Problem details: Can you scale the entries from the line containing "Click the plus icon in Compare box" through the end of the entries, and write those lines out again, requests included? Multiply every coordinate in the answers by 0.3, round to whole numbers with halves going up, and leave the pictures out.
---------------
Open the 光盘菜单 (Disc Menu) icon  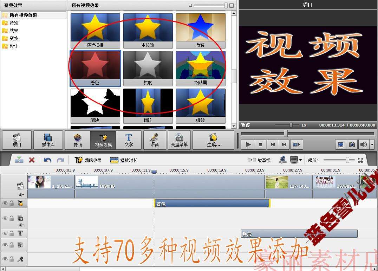click(179, 140)
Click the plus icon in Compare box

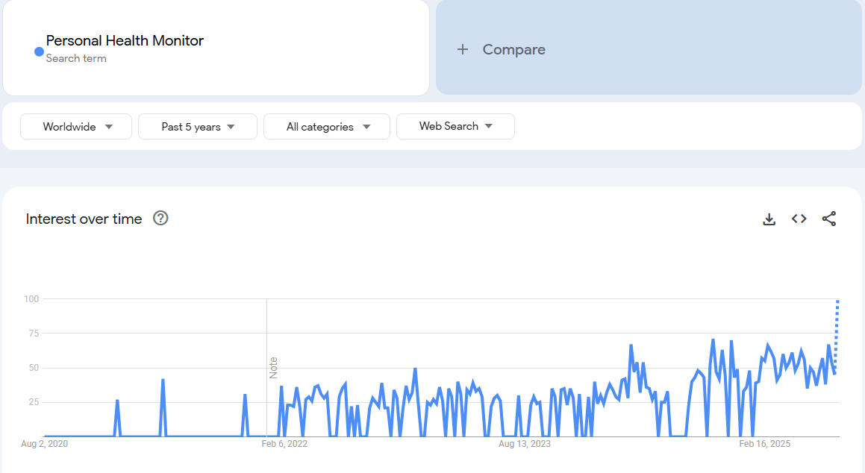[463, 49]
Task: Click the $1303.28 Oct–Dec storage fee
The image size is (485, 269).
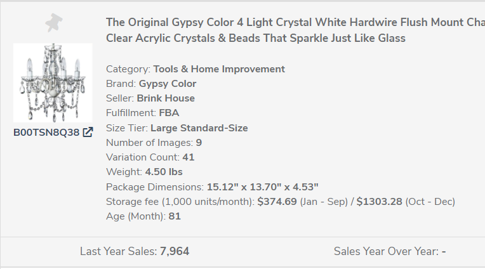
---------------
Correct response:
Click the plus icon in Compare box

[139, 15]
Task: Click the $1303.28 Oct–Dec storage fee
The image size is (485, 269).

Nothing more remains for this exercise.